HM9527 picture HM9527 · Aug 29, 2016 · Viewed 10k times · Source

I'm fairly new to bit manipulation and I'm trying to figure out how (1 << 31) - 1 works.

First I know that 1 << 31 is

1000000000000000000000000000

and I know it's actually complement of minimum int value, but when I tried to figure out (1 << 31) - 1, I found an explanation states that, it's just

10000000000000000000000000000000 - 1 = 01111111111111111111111111111111

I was almost tempted to believe it since it's really straightforward. But is this what really happening? If it's not, why it happens to be right?

My original thought was that, the real process should be: the two's complement of -1 is

11111111111111111111111111111111

then (1 << 31) - 1 =

(1)01111111111111111111111111111111

the leftmost 1 is abandoned, then we have maximum value of int.
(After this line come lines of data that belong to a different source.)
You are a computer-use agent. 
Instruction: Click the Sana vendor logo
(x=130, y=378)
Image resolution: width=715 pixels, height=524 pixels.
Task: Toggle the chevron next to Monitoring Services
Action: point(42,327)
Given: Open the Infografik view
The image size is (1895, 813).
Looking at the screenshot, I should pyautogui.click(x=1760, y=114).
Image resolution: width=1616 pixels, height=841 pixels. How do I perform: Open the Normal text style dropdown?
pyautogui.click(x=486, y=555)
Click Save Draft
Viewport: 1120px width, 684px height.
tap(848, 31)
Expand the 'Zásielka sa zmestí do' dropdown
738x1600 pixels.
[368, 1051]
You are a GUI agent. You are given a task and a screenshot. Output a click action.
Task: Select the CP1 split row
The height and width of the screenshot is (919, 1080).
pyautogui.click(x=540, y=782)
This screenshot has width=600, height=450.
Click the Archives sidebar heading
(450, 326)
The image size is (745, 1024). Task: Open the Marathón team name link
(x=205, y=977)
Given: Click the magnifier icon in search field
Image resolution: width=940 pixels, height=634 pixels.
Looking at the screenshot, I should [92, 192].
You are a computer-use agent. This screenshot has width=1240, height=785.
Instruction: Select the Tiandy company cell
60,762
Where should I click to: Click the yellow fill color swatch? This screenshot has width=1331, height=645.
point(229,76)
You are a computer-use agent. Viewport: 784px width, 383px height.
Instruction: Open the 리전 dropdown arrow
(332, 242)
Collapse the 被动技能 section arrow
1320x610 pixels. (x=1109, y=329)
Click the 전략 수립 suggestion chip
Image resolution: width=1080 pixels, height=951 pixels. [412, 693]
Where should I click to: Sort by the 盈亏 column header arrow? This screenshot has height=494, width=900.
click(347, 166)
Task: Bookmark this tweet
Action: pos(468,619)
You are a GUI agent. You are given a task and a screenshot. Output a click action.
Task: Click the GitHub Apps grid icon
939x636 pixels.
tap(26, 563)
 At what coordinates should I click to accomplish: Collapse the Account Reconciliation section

I'm really confused about which one is right.

Answer

Boann picture Boann · Aug 29, 2016

It's both! 1 << 31 is:

1000 0000 0000 0000 0000 0000 0000 0000

Subtracting 1 gives:

0111 1111 1111 1111 1111 1111 1111 1111

One of the nice features about the two's complement layout of signed numbers is that addition and subtraction are exactly the same operations as they are for unsigned numbers. So 10000...000 represents a negative number in two's complement, the largest negative number, which is -2,147,483,648 in this case, and subtracting 1 from it causes wrap-around to the largest positive number, 2,147,483,647, but two's complement numbers are arranged so that we can pretend it's an unsigned number instead, so the subtraction is uncomplicated. Subtracting 1 from 10000...000 simply drops the leading 1 to a 0, and borrows a bunch of 1s, same as in decimal you get a bunch of 9s: 10000 - 1 = 9999.

It's also true that mathematically, (a - b) is the same as (a + (-b)), so we can do (1 << 31) + (-1) instead:

  1000 0000 0000 0000 0000 0000 0000 0000    (1 << 31)
  1111 1111 1111 1111 1111 1111 1111 1111    (-1)
-----------------------------------------
1 0111 1111 1111 1111 1111 1111 1111 1111    +

  0111 1111 1111 1111 1111 1111 1111 1111    (truncate)

A 1 is carried out of the high end, and lost once the result is truncated back into a 32-bit integer.

Either way, that pattern, with a single 0 at the high end, then filled by 1s, is the representation of the maximum positive value for a two's complement integer of any width.

There are other ways to generate that pattern if you prefer, such as ~(1 << 31), and (-1 >>> 1) (where >>> means logical shift right) which is agnostic of the width of the integer.